Source : commission spéciale du Sénat

I - Le dispositif proposé

Selon l'article L. 1233-5 du code du travail, lorsque l'employeur procède à un licenciement collectif pour motif économique et en l'absence de convention ou accord collectif de travail applicable, il doit définir les critères retenus pour fixer l'ordre des licenciements , après consultation du comité d'entreprise ou, à défaut, des délégués du personnel.

Ces critères prennent notamment en compte :

- les charges de famille, en particulier celles des parents isolés ;

- l'ancienneté de service dans l'établissement ou l'entreprise ;

- la situation des salariés qui présentent des caractéristiques sociales rendant leur réinsertion professionnelle particulièrement difficile, notamment celle des personnes handicapées et des salariés âgés ;

- les qualités professionnelles appréciées par catégories de personnel.

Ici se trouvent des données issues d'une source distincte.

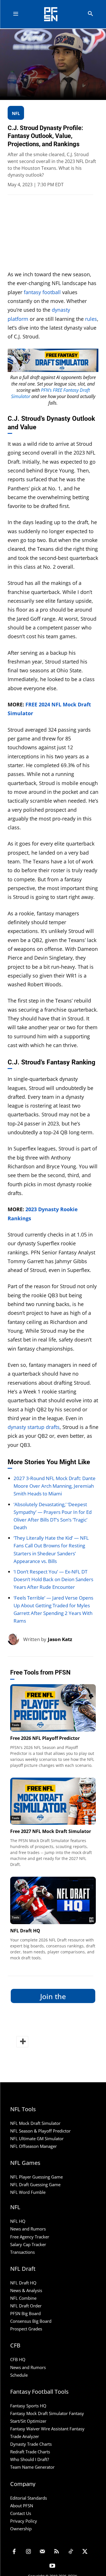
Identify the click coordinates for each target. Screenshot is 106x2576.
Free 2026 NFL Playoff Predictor (45, 1738)
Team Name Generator (32, 2467)
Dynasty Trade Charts (31, 2444)
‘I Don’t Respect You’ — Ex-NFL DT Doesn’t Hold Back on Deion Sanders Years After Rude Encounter (53, 1579)
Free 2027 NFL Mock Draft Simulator (50, 1831)
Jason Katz (60, 1639)
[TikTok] (70, 2552)
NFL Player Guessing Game (36, 2177)
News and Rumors (28, 2229)
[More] (22, 2041)
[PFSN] (54, 14)
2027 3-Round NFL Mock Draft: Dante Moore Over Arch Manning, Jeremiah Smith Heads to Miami (55, 1486)
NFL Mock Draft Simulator (35, 2123)
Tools (15, 1725)
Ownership (21, 2528)
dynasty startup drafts (34, 1427)
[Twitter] (85, 2552)
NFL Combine (23, 2298)
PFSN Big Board (25, 2313)
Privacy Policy (23, 2521)
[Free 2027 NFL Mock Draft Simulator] (53, 1801)
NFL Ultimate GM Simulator (37, 2138)
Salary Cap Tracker (28, 2244)
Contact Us (20, 2513)
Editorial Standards (28, 2498)
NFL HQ (17, 2221)
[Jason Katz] (15, 1639)
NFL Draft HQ (25, 1931)
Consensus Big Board (30, 2321)
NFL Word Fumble (28, 2192)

Le périmètre d'application de l'ordre des licenciements est en principe constitué par l'ensemble des salariés de l'entreprise qui relèvent d'une même catégorie professionnelle , caractérisée par l'exercice de fonctions de même nature exigeant une formation commune.

Proche d'une jurisprudence de la Cour de cassation 537 ( * ) , l'article 20 de la loi du 14 juin 2013 précitée a indiqué que l'employeur peut privilégier un de ces critères, à condition de tenir compte de l'ensemble des autres critères légaux. Cette même loi, à travers l'article L. 1233-24-2 du même code, a autorisé l'accord collectif définissant le PSE à modifier la pondération et le périmètre d'application des critères d'ordre des licenciements.

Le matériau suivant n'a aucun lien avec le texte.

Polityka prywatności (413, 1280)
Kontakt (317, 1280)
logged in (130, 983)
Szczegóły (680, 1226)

Le présent article, dans sa version initiale, a complété ces dispositions par un alinéa précisant que pour les entreprises soumises à l'obligation d'établir un PSE, le périmètre d'application des critères d'ordre des licenciements peut être fixé à un niveau inférieur à celui de l'entreprise .

II - Les modifications apportées par l'Assemblée nationale

Un amendement du rapporteur général et des rapporteurs thématiques adopté en commission spéciale a précisé que, dans l'hypothèse où le PSE était défini par un document unilatéral de l'employeur, le périmètre d'appréciation de l'ordre des licenciements ne pouvait être inférieur à celui de chaque zone d'emploi , au sens de l'Insee, dans laquelle sont situés un ou plusieurs établissements de l'entreprise concernés par les suppressions d'emplois.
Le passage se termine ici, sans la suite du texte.